*Data supplied*
------------------------------------------------------------------------
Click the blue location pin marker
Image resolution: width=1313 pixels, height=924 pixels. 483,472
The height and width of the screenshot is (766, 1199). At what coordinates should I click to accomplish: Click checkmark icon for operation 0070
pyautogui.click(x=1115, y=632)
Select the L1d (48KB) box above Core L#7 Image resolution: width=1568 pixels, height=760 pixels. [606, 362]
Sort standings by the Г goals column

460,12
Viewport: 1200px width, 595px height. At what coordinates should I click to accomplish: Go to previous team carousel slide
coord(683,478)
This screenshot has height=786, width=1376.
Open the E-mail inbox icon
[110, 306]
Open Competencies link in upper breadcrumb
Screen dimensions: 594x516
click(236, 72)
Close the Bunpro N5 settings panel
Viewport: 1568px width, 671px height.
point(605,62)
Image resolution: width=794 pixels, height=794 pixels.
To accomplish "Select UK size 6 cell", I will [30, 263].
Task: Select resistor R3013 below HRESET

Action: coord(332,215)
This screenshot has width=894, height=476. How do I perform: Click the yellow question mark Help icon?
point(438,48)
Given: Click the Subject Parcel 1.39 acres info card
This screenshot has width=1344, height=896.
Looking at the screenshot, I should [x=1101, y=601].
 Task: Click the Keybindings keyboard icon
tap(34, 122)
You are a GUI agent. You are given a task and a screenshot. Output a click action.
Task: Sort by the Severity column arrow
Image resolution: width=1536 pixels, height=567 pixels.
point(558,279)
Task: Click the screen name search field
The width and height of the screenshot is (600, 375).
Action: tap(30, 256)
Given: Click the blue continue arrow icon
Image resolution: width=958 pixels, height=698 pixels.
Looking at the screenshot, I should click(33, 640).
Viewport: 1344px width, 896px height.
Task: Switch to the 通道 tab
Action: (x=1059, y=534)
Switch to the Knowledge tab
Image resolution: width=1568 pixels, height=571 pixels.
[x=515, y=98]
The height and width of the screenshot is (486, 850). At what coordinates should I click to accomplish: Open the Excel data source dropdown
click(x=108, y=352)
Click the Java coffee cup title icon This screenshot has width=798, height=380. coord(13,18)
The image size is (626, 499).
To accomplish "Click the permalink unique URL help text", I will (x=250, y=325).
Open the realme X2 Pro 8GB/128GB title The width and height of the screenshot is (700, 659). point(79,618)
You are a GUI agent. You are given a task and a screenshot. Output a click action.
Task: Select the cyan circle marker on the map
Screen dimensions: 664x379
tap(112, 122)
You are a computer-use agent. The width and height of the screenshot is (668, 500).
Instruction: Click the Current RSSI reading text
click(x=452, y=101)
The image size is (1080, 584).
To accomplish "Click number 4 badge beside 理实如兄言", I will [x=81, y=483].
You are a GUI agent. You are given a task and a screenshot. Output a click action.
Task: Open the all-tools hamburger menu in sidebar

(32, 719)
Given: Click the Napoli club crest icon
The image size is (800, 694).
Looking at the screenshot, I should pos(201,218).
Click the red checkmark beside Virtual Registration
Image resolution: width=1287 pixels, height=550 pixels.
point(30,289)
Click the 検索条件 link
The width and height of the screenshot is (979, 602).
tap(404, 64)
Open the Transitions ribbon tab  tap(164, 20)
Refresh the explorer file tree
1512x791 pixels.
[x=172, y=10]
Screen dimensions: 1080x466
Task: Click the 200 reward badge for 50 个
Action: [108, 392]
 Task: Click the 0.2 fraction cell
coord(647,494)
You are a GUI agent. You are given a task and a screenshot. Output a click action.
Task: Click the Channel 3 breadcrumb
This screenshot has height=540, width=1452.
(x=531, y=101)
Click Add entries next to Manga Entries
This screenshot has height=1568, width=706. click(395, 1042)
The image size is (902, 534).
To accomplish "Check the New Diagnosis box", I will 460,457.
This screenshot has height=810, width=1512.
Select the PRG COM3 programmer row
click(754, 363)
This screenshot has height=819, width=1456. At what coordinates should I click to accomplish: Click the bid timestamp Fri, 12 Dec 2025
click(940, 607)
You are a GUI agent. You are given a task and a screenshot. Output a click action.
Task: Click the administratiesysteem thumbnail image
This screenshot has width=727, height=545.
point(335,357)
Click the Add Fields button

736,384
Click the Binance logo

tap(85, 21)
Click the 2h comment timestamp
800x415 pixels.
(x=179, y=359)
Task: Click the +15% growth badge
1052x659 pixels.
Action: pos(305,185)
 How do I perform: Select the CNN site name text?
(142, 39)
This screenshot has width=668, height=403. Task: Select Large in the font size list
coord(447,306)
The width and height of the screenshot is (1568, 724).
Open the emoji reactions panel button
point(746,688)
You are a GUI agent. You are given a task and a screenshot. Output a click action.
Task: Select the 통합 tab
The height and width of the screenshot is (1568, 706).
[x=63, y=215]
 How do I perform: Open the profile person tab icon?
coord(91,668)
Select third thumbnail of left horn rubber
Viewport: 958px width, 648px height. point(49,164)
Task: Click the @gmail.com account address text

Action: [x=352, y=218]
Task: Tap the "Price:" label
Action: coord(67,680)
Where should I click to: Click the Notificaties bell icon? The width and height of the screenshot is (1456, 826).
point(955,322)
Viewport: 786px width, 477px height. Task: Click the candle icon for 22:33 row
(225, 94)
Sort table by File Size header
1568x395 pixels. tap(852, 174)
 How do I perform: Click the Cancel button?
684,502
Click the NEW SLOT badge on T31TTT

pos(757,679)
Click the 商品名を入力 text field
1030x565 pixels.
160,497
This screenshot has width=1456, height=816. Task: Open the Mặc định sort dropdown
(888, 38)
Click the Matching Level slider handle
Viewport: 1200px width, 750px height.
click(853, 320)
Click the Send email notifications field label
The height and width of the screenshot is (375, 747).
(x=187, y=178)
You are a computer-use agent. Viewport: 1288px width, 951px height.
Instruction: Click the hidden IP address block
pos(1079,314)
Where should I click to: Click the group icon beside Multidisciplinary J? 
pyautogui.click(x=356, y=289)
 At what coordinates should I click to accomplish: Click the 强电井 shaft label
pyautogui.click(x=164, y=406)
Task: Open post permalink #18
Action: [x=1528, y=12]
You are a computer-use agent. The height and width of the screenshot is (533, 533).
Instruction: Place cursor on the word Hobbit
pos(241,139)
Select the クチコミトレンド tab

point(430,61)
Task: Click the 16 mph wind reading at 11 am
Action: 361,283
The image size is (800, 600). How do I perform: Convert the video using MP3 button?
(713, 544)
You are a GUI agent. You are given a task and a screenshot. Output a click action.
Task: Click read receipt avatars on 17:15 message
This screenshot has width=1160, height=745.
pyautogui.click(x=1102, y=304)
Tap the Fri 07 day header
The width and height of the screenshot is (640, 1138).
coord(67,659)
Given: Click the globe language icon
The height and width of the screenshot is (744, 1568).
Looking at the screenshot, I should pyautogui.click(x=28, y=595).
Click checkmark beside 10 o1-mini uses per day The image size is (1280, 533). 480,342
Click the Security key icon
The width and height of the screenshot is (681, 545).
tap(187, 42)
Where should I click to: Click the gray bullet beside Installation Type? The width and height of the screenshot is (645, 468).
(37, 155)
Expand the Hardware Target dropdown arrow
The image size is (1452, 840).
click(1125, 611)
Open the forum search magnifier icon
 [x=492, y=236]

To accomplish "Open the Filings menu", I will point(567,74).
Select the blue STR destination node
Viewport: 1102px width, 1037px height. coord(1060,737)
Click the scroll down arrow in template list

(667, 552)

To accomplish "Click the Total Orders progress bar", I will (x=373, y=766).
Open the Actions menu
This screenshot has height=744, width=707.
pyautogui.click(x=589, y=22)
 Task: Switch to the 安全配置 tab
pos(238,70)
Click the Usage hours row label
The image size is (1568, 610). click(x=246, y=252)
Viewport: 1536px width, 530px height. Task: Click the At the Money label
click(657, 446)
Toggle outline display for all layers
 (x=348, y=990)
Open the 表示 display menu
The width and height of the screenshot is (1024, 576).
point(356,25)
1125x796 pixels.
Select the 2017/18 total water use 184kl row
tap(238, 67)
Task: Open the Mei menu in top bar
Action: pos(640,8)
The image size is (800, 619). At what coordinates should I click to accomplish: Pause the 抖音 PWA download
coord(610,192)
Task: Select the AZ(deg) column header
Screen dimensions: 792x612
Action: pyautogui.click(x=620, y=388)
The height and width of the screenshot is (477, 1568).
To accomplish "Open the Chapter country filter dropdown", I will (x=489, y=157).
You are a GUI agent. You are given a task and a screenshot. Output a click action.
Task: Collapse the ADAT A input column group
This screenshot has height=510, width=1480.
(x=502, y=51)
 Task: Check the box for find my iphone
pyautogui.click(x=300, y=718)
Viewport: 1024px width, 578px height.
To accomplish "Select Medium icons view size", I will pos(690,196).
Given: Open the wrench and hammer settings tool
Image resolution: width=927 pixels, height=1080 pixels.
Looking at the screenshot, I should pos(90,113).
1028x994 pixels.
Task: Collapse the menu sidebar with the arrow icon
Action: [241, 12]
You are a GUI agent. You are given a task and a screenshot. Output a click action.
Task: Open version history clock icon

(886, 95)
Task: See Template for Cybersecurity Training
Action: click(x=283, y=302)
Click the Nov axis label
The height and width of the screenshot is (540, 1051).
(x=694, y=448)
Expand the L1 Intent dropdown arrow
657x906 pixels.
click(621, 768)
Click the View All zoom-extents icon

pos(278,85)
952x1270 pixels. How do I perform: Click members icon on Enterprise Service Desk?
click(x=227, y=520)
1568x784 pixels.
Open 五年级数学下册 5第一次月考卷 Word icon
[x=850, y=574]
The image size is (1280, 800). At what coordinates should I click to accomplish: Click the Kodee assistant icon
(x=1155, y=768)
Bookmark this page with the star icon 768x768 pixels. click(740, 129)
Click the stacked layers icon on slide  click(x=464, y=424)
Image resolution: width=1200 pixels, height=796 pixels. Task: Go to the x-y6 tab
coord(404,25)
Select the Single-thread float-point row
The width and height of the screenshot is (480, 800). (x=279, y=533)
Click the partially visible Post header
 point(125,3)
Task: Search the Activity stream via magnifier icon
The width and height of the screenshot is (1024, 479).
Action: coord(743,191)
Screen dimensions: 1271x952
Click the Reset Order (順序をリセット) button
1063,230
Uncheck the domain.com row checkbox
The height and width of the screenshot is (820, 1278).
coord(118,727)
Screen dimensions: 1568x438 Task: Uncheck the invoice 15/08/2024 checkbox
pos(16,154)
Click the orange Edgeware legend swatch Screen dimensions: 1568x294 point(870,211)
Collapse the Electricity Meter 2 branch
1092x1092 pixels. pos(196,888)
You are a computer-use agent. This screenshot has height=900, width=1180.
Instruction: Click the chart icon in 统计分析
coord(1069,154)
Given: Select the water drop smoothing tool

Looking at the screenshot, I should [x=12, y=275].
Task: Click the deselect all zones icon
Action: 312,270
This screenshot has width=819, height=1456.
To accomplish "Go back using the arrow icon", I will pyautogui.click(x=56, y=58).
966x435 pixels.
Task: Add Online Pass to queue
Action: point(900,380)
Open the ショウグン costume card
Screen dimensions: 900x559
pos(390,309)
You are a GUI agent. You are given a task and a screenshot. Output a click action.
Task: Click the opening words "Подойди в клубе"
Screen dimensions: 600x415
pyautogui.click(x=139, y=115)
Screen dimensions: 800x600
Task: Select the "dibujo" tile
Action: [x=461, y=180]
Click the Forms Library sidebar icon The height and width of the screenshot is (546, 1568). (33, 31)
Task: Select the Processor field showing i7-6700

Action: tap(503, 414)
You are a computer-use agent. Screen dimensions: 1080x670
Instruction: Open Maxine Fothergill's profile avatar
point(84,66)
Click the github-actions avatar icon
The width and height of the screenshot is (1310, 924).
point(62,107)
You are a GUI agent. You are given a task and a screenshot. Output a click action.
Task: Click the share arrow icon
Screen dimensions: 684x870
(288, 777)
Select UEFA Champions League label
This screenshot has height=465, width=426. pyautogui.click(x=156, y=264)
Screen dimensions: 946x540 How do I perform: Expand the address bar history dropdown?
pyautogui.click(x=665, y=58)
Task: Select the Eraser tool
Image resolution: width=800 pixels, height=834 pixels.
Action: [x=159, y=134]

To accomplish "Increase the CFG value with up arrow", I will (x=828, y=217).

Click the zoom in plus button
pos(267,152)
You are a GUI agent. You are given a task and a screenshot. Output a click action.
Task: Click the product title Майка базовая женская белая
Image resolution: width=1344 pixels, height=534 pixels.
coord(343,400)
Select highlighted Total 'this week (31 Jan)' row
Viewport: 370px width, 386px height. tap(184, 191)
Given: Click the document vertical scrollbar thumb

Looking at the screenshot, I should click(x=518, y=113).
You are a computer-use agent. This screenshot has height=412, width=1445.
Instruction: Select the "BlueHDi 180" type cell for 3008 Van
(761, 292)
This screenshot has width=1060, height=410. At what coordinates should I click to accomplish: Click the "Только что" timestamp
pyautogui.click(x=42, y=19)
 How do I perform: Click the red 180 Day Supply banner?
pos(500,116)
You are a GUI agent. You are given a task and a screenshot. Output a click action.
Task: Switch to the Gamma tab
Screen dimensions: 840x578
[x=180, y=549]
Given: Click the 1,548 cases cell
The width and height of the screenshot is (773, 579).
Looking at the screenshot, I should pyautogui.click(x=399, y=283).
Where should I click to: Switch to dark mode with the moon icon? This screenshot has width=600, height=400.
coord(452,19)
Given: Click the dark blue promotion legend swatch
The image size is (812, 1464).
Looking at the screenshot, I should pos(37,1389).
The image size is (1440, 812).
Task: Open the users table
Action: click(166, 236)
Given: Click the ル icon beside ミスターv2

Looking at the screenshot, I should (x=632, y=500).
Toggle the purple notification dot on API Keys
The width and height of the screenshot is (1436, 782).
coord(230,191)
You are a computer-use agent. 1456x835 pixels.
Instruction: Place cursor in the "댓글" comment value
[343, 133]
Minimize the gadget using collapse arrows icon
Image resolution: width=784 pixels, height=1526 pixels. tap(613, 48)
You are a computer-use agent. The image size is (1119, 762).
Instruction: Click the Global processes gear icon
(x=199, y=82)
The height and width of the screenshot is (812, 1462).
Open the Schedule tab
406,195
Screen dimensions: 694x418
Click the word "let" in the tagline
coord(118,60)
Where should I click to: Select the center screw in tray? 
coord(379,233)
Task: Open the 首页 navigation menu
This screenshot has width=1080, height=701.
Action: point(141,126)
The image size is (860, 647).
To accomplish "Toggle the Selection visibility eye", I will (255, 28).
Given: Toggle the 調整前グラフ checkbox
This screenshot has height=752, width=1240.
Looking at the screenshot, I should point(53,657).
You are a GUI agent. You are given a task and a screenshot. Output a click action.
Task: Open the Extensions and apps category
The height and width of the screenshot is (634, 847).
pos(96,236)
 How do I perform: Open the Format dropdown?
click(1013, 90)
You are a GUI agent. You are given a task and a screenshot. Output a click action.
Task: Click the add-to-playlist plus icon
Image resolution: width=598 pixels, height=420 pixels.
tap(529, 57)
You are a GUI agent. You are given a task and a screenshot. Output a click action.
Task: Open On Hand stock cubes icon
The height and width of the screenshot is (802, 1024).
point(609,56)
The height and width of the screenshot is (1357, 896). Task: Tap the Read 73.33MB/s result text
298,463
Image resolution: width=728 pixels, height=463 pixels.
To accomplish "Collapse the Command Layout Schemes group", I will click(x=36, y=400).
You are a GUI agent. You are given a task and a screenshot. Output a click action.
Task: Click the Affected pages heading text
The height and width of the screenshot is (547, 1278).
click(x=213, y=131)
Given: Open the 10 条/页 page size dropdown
------------------------------------------------------------------------
*Goal of the exercise*
Include the first line, the line containing "Open Competencies link in upper breadcrumb", and every line between them, copied exactly from the material above; output no other line.

*Final answer*
Click the blue location pin marker
Image resolution: width=1313 pixels, height=924 pixels. 483,472
The height and width of the screenshot is (766, 1199). At what coordinates should I click to accomplish: Click checkmark icon for operation 0070
pyautogui.click(x=1115, y=632)
Select the L1d (48KB) box above Core L#7 Image resolution: width=1568 pixels, height=760 pixels. [606, 362]
Sort standings by the Г goals column

460,12
Viewport: 1200px width, 595px height. At what coordinates should I click to accomplish: Go to previous team carousel slide
coord(683,478)
This screenshot has height=786, width=1376.
Open the E-mail inbox icon
[110, 306]
Open Competencies link in upper breadcrumb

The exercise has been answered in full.